Partes del ejercicio:
• A. Reproduce el hilo sobre transmisores en todo lo que va desde "## miguelus (Sep" hasta "angosto un TX?", y cambia "angosto" por "estrecho".
• B. Enumera todos los valores de frecuencia distintos, expresados en Mhz, que aparecen en el hilo sobre transmisores.

El FPB serviría para que tu transmisor no radiara en frecuencias superiores a 108Mhz.
Todo transmisor, en mayor o menor medida, tienen tendencia a transmitir en frecuencias armónicas de la fundamental, por ejemplo, si tu transmisor emite en 108Mhz emitirá alguna señal en 216Mhz, 324Mhz... Lo que se pretende es que el nivel de esa señal sea lo más bajo posible.
Hay otro tipo de transmisores que su funcionamiento no es a PLL, esta forma funcionar puede generar diversas frecuencias no deseadas que estarían por encima de 108Mhz, la misión del FPB sería igualmente bloquear todas esas señales no deseadas y evitar que sean radiadas por la antena.

Sal U2


----------



## fredd2 (Sep 8, 2012)

Hola, otra opcion si el problema es solo en las frecuencias cercana es hacer que el transmisor sea un poco mas angosto, se pierde un poco de calidad de transmision pero soluciona parte del problema.Saludos


----------



## miguelus (Sep 8, 2012)

fredd2 dijo:


> Hola, otra opcion si el problema es solo en las frecuencias cercana es hacer que el transmisor sea un poco mas angosto, se pierde un poco de calidad de transmision pero soluciona parte del problema.Saludos



Muy interesante, pero ¿Cómo podemos hacer más angosto un TX?

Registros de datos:

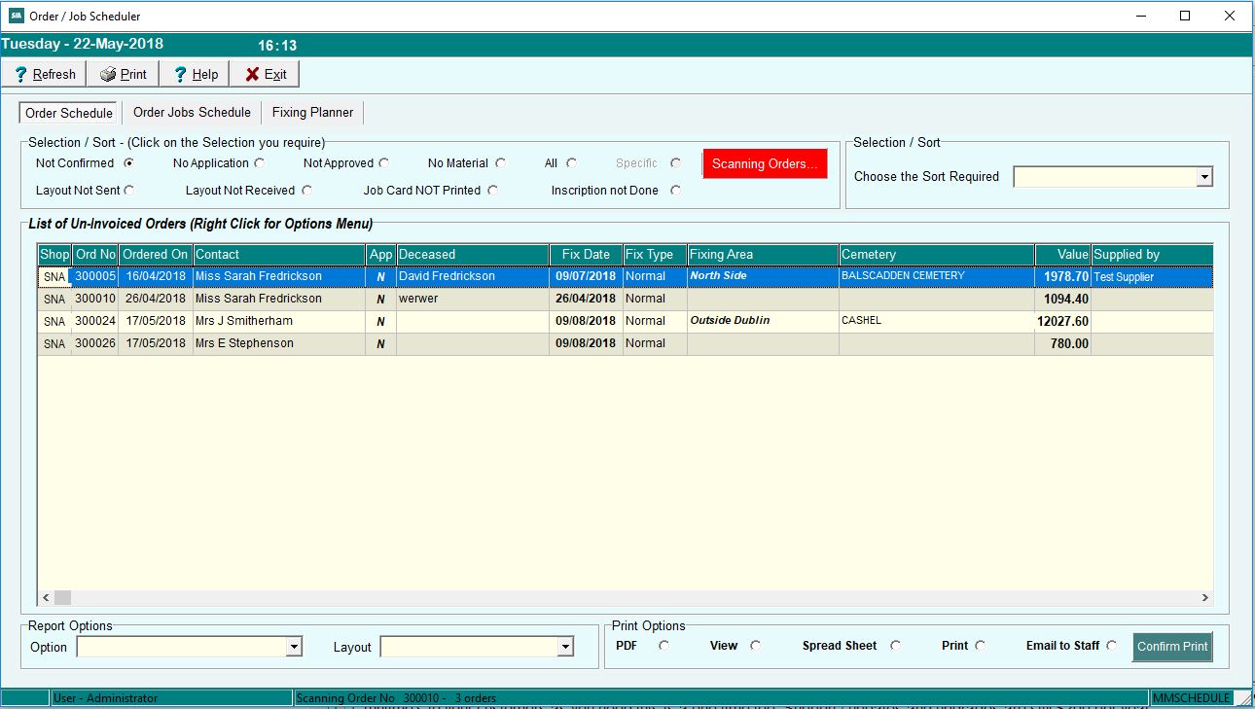Screen dimensions: 1255x709
Task: Open Help from the toolbar
Action: coord(195,75)
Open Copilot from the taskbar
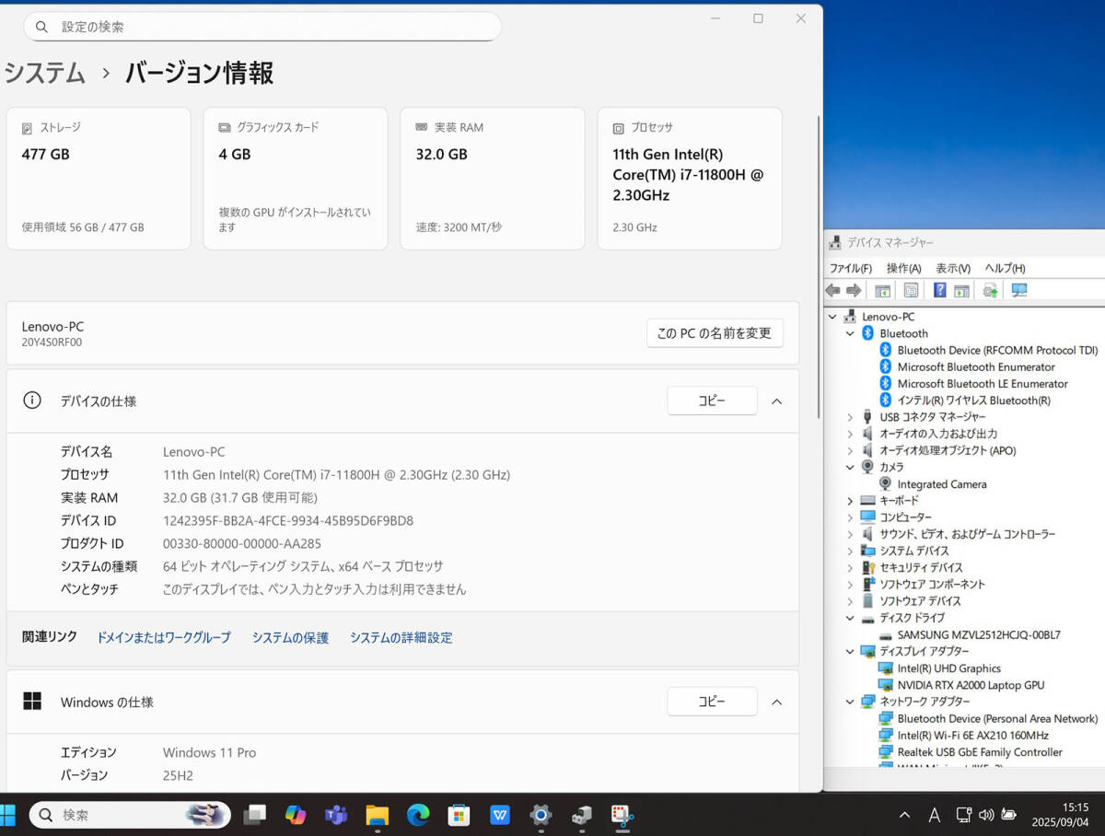The height and width of the screenshot is (836, 1105). [x=295, y=815]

Respuestas desarrolladas:
• A.
## miguelus (Sep 8, 2012)

fredd2 dijo:


> Hola, otra opcion si el problema es solo en las frecuencias cercana es hacer que el transmisor sea un poco mas estrecho, se pierde un poco de calidad de transmision pero soluciona parte del problema.Saludos



Muy interesante, pero ¿Cómo podemos hacer más estrecho un TX?

• B. 108Mhz, 216Mhz, 324Mhz